第8話 女性ばっかりな世界に

「おおアンソニオ、我が永遠の恋人よ」

舞台の終盤の山場である。さすがにこの舞台ではいつもみたいなだみ声で歓声を発する観客は居ない。この劇は極めて品格が高いのである。


ニオルリージャは男役でエヴラールという騎士の立場である。エルフ特有の背の高さで彼女はこの舞台で男役として抜擢されたのだ。


観客はいつもと違って女性ばかりである。というかこの劇団は俳優も女性のみで構成された特殊な劇団であり、ニオルリージャは特別出演として彼女たちが最も憧れる男役として出演させてもらっていた。


「おおアンソニオ、永遠に共にまいろうぞ」

ニオルリージャの本職はアイドルではあるが、芸歴が長いので演技は上手い。発声も演技も堂に入ったものである。


観衆の女性たちはいつものような歓声は上げなかったが、それでも似たような一種独特の熱意は伝わってくる。そして演技を見る目は非常に厳しかったりもする。


──でも結局あんまり変わらないよね──


内心でニオルリージャはそう思っていた。礼儀正しく、姿勢正しく観劇しているが、それでも非常に熱い視線や熱意は感じる。ていうか暑いよ。


しかしそれでもニオルリージャはこの演目に熱中してるし、実はもし可能なら本格的にこの劇団に入団したいとも考えていた。アイドルも何十年もやってれば飽きる。気色悪いヒューマンの男の子の相手もちょっとなあ。
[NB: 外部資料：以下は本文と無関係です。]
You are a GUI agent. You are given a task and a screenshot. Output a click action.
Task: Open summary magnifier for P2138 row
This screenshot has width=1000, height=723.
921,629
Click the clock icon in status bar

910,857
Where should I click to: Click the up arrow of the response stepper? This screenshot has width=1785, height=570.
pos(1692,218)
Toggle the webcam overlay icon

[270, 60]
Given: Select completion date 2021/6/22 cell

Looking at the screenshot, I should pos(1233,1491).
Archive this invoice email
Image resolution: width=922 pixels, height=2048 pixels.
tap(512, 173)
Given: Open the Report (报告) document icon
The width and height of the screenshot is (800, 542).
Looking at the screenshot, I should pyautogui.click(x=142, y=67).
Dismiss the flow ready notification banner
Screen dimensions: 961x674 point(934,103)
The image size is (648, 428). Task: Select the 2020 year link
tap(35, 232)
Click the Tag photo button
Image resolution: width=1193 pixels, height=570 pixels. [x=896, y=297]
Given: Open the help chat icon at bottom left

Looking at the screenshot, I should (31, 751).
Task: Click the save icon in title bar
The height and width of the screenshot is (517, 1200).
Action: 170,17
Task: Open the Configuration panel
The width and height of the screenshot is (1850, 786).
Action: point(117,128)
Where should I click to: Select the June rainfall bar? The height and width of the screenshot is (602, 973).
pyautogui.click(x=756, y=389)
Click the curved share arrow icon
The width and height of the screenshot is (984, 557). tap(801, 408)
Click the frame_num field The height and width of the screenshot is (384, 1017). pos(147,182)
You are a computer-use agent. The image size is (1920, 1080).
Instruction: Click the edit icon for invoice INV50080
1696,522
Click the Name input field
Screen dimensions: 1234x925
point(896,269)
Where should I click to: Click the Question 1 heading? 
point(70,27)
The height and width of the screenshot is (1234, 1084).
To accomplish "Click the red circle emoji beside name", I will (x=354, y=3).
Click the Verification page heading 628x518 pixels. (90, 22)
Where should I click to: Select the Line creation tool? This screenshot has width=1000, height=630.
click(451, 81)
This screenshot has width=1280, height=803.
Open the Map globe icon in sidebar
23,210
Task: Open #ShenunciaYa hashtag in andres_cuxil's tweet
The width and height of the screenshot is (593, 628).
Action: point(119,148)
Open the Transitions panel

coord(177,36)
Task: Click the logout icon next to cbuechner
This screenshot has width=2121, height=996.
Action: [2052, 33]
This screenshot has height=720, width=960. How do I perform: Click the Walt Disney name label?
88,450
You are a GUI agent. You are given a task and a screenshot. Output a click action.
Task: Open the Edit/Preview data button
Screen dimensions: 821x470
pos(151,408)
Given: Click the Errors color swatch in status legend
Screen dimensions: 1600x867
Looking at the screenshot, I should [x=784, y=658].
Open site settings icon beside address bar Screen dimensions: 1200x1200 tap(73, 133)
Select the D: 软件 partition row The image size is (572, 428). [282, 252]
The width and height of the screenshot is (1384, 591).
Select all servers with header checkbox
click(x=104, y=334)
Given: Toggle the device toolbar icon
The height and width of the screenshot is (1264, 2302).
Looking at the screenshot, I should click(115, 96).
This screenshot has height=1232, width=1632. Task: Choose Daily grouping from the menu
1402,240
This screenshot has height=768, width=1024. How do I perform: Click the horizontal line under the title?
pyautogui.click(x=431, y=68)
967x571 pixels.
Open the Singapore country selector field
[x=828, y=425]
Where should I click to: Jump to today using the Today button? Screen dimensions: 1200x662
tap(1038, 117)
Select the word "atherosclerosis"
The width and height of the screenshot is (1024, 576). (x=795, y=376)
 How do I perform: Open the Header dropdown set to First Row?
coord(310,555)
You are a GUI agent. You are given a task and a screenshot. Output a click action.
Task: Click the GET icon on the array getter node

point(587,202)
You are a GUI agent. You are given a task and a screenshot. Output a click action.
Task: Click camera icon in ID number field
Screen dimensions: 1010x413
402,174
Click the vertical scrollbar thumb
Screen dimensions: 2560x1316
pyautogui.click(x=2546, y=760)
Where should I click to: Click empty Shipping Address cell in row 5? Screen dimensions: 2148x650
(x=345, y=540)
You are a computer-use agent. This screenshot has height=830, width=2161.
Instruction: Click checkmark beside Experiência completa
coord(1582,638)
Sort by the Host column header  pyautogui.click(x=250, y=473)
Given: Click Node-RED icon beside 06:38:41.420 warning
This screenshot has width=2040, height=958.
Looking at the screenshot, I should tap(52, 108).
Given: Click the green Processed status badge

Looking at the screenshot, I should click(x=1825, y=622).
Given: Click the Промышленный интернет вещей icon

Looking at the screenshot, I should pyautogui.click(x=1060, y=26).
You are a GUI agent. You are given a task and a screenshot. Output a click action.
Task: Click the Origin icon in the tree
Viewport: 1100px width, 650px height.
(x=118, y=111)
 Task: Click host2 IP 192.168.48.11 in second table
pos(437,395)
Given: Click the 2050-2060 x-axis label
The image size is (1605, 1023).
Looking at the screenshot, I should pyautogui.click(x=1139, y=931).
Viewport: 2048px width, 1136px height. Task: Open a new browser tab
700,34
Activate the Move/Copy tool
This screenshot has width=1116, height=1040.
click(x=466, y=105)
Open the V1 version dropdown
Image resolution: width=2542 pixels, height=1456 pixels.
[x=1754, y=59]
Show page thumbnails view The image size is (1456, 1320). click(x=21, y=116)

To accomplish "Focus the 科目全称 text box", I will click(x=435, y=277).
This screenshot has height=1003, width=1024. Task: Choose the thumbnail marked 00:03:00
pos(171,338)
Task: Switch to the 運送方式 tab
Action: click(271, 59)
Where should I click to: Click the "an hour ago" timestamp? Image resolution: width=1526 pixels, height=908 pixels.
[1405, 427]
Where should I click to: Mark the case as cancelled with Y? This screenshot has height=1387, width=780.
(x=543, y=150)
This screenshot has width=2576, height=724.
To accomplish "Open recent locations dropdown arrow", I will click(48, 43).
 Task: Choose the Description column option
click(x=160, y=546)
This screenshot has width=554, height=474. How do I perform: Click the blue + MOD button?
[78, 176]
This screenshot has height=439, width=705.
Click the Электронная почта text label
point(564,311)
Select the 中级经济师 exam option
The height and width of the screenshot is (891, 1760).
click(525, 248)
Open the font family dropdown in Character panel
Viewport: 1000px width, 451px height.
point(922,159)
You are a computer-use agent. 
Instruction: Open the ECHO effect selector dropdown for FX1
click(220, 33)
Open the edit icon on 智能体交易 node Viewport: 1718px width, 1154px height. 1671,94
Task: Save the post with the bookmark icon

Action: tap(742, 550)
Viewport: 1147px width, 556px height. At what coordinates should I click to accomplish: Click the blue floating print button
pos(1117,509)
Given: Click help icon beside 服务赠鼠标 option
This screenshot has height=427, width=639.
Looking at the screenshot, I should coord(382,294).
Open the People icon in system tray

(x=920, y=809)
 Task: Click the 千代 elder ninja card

しかしそれはそれでまた難しい事もよく判っていた。この劇団はその規律の厳しさでも有名であり、本質的にズボラなニオルリージャが入団すれば100歳以上年下の先生から問題児扱いされるという事も確実であり、それも些かバツが悪い。


ニオルリージャは確かにプロであった。そんなどうでもいい事を考えながらも見事な美しい演技とビジュアルで目の肥えた観衆を魅了しているのだから。


そしてこの舞台の観客には些か似つかわしくない、背の高くて眼鏡で髪の毛の長い痩せた男が心からの応援を送っているのだが、彼女がそれに気がつく事はなかった。


さて高齢アイドルと高学歴追っかけの行方は如何に。